DATA SHOWN.
# # #

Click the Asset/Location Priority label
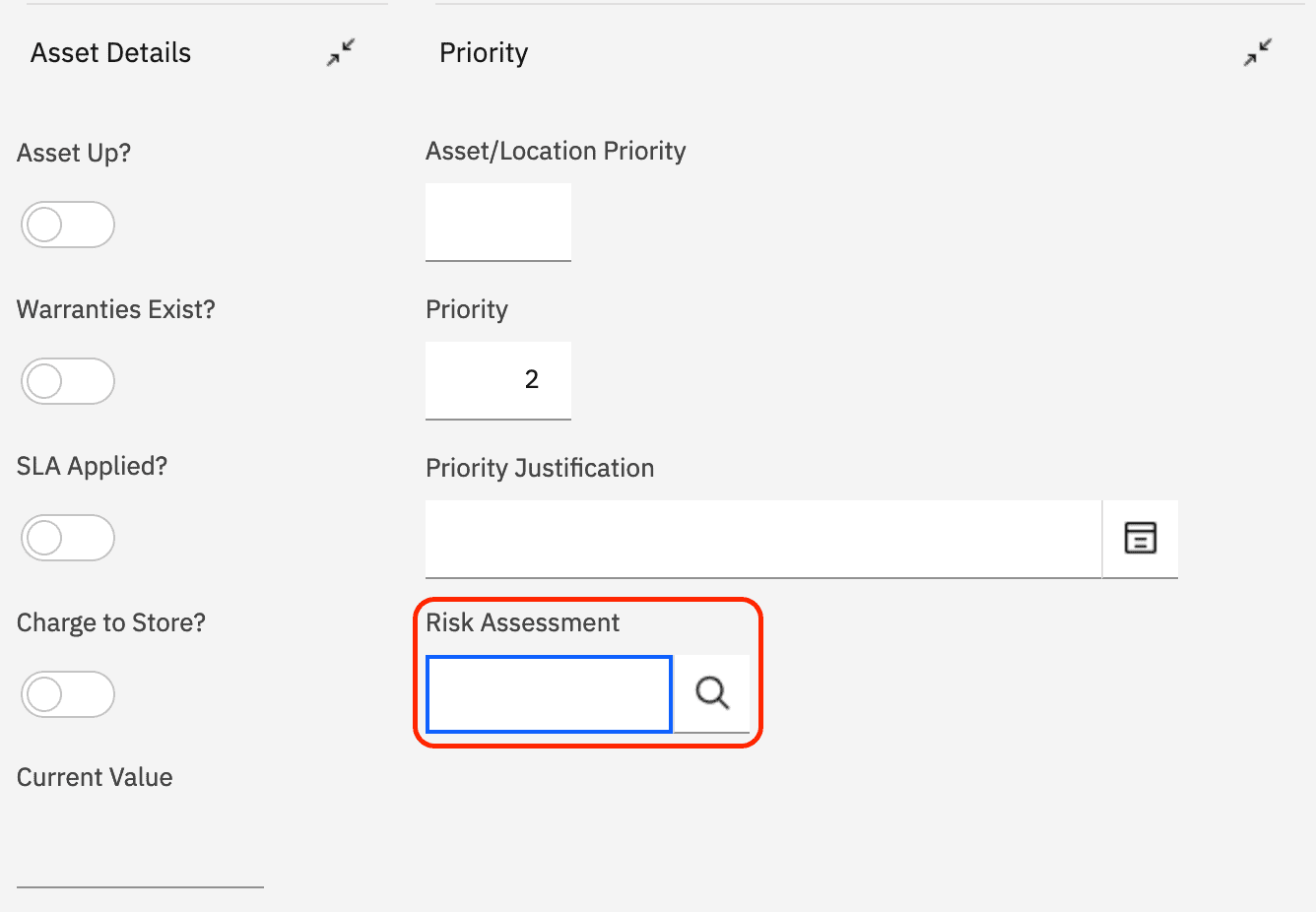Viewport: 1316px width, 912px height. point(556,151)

# # #

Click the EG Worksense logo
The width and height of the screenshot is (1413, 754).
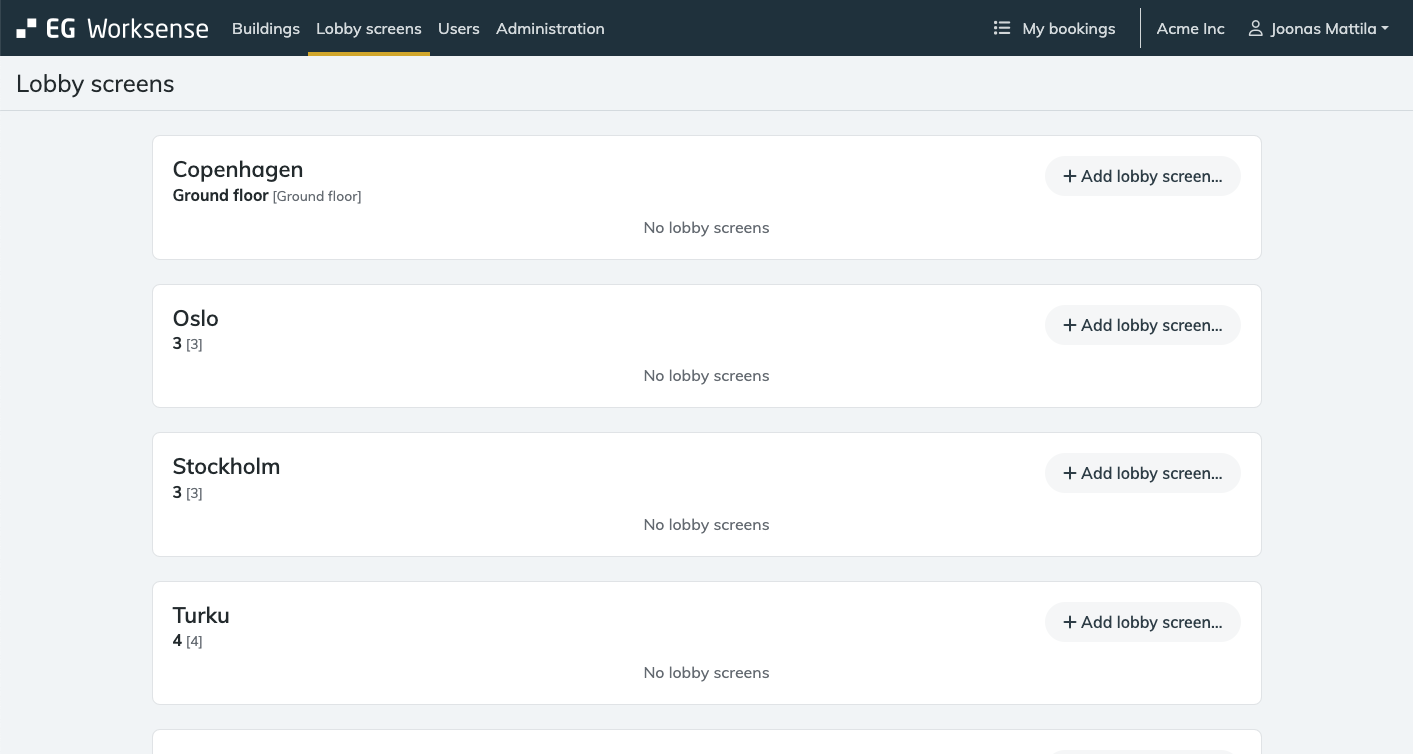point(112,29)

# # #

STATED EXERCISE. Tally the lines above that contain the word "Click", and reply with only the number.

SOLUTION. 2